We then extracted the miRNA–mRNA pairs specific for the activated (either more abundant or more associated with AGO2) and repressed (either less abundant or less associated with AGO2) miRNAs in response to DSBs to evaluate the miRNA–mRNA interaction subnetworks regulated by DSBs (Supplemental Fig. S10, bottom left and top right subnetworks). Since coordinated transcription and miRNA-mediated post-transcriptional repression enhances robustness of gene regulation in mammals (Tsang et al. 2007), we wanted to evaluate the global overall impact of miRNA regulation on gene expression in response to DSBs. To this end, we highlighted with green (down-regulation) or red (up-regulation) coloring the gene expression changes elucidated by RNA-seq for genes involved in the networks of miRNA–mRNA interactions derived from the PAR-CLIP data analysis (Supplemental Fig. S10). We used this approach to evaluate how these miRNAs coordinately affect genes that are up- or down-regulated following DSBs by other mechanisms, such as transcription. It appeared that miRNAs activated by DSBs targeted genes that were both up-regulated and down-regulated by the DNA damage itself (Supplemental Figs. S10, S12; Supplemental Table S5), indicating that after their activation, these miRNAs modulate the damage response through an intricate network of regulatory feedback and feedforward loops, supporting published models of miRNA regulation (O'Donnell et al. 2005; Tsang et al. 2007; Castellano et al. 2009). Interestingly, the subnetwork relative to targets of the let-7 family members (Supplemental Fig. S10, bottom right; Supplemental Table S5) was enriched for cell cycle and TP53-signaling pathways (Fig. 5A). This indicates that the TP53-dependent increase in binding of let-7 family members with AGO2 actively participates in the DSB response.

Figure 5.

Figure 5.

let-7-mRNA chimeras are significantly more abundant after DOX treatment in TP53 wild-type cells compared with untreated cells. (A) KEGG pathways enrichment analysis performed using clusterProfiler (https://www.bioconductor.org/packages/3.3/bioc/html/clusterProfiler.html) (Yu et al. 2012) for the list of genes included in the let-7 subnetwork. (B) Circos (http://circos.ca/) (Krzywinski et al. 2009) circularly layered heatmaps and histograms from different experiment data tracks produced in the present study mapped on the human genome (hg19). From outer to inner circle: heatmap of gene expression changes found in DOX-treated versus vehicle-treated TP53+/+ HCT116 cells by RNA-seq of total and AGO2-bound RNA samples; gene expression changes found in DOX-treated versus vehicle-treated TP53−/− HCT116 cells by RNA-seq of total and AGO2-bound RNA samples; heatmap of miRNA expression changes found in DOX-treated versus vehicle-treated TP53+/+ HCT116 cells by small RNA-seq of total and AGO2-bound RNA samples; miRNA expression changes found in DOX-treated versus vehicle-treated TP53−/− HCT116 cells by small RNA-seq of total and AGO2-bound RNA samples; histogram of changes in PAR-CLIP cluster abundance in DOX-treated versus vehicle-treated samples for HCT116 TP53+/+ cells. Data tracks in the figure render values of observed log-fold changes on a green (lower values) to red (higher values) scale. Ribbons in the circle center show miRNA-target interactions identified by analysis of chimera reads (i.e., ligation products, including part of the mature miRNA and part of its binding site sequence) from the PAR-CLIP experiments. (C) Result of motif analysis performed by using MEME (http://meme.nbcr.net/meme/) (Bailey et al. 2015) on the chimera target sites identified for let-7c. (D) Bar plots of the percentage of total chimera reads in DOX-treated samples compared to vehicle-treated samples.

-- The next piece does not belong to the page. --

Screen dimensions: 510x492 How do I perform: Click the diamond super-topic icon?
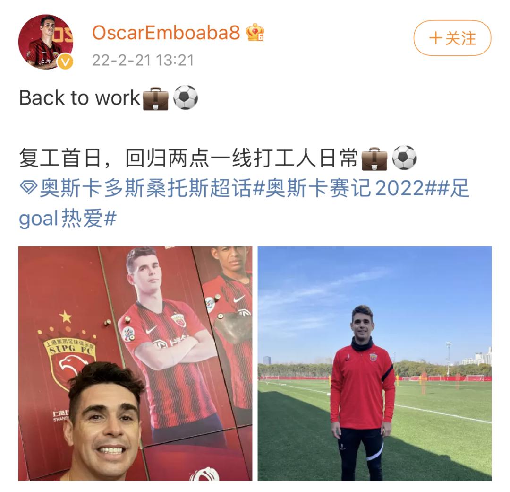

let-7-mRNA chimeric reads from PAR-CLIP-seq are significantly more abundant after DOX treatment in TP53 wild-type cells compared with untreated cells

We then implemented a computational pipeline to identify unequivocal interactions between miRNAs and their targets by analyzing the miRNA–mRNA fusion products (chimeras) originating from endogenous ligase activity during the PAR-CLIP procedure (Fig. 5B; Supplemental Fig. S13; Supplemental Table S6; Grosswendt et al. 2014). Analysis of the distribution of the last nucleotide in both the miRNA and the target region of the selected chimera candidates confirmed a high prevalence of G (Supplemental Fig. S14A), as previously shown (Grosswendt et al. 2014). In addition, the target region of the identified chimeras substantially map to 3′ UTR regions, in contrast to the PAR-CLIP data that showed a similar frequency of miRNA interactions in 3′ UTRs and CDSs (Supplemental Figs. S8C, S14B). This indicates that miRNA–mRNA chimeras could be preferentially formed from 3′ UTR regions. We were unable to identify interactions for many abundant miRNAs, suggesting that the ligation between miRNAs and targets occurs more frequently for some miRNAs than others. We also observed that the sequences corresponding to the target regions obtained from the chimeras harbor a seed match for the cognate miRNA far more frequently than found in a set of random sequences (Supplemental Fig. S14C).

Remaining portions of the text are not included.